-- About this task --
What you produce should be every line from the data that includes "computer".

====== Records for the exercise ======

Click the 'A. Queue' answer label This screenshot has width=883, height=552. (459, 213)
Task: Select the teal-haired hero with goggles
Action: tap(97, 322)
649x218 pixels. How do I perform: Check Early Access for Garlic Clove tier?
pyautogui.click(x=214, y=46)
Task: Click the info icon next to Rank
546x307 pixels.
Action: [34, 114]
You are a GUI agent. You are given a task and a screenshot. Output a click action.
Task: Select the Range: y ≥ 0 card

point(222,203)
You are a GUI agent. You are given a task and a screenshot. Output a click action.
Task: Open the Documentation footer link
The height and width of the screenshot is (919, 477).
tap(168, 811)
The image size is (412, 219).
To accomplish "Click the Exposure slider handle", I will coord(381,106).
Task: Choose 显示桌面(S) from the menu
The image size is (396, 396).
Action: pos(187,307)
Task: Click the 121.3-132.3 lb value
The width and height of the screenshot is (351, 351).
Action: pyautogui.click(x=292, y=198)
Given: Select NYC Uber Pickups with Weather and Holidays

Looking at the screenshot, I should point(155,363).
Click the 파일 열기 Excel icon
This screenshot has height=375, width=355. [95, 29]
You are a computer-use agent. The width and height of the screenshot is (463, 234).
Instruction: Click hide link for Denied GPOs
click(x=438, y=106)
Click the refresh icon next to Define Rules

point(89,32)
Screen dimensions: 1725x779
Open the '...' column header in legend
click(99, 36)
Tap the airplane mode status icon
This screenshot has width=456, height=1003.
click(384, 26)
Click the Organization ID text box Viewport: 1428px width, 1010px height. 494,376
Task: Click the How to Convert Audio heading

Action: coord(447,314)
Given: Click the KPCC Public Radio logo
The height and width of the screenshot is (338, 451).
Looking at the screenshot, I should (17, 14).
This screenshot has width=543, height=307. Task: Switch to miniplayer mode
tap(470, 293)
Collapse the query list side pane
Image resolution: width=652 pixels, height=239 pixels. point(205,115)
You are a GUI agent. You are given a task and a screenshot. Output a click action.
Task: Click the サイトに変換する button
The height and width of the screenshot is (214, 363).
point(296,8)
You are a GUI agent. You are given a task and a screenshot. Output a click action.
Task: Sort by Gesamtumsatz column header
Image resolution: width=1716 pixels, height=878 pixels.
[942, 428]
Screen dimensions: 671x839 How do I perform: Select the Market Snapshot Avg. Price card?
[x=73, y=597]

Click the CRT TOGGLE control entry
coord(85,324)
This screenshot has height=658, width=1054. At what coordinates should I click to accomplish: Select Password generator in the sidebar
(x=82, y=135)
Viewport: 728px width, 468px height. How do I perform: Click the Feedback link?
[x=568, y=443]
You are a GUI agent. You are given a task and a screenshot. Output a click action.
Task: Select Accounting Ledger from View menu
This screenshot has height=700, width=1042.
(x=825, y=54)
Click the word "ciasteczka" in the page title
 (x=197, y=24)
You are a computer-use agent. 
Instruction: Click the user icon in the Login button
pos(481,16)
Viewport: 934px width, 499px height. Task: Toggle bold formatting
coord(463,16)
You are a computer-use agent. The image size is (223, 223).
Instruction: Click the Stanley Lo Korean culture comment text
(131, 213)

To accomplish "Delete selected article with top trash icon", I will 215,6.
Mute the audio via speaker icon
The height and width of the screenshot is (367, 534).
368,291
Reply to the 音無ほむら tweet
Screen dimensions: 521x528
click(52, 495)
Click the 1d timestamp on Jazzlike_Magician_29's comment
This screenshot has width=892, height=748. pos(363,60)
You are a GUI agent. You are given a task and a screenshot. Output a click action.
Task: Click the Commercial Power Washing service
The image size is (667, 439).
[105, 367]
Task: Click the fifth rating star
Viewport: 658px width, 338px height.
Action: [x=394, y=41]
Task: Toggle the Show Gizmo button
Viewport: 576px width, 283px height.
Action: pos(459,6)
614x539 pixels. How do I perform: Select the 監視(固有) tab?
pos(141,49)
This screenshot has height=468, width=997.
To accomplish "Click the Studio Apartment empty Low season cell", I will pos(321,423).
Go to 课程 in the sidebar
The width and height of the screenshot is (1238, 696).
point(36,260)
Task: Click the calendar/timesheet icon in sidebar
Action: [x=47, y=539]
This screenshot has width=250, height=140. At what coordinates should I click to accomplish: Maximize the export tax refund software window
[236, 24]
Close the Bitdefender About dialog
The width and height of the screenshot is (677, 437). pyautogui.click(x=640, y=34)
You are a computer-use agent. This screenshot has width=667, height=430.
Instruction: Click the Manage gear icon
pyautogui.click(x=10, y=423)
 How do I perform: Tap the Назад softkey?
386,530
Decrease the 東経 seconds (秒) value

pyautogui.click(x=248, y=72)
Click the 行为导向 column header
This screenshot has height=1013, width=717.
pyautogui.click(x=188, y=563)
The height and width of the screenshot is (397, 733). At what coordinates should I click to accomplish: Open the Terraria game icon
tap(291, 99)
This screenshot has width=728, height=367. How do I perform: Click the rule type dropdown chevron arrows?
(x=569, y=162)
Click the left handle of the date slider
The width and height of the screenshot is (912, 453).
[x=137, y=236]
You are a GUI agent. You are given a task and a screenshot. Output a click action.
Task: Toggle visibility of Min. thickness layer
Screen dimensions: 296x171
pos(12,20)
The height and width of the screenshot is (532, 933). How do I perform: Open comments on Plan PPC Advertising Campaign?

======

-- Reply --
You are a computer-use agent. The width and height of the screenshot is (463, 234).
You are a computer-use agent. 
You are a computer-use agent. The image size is (223, 223).
You are a computer-use agent. This screenshot has width=667, height=430.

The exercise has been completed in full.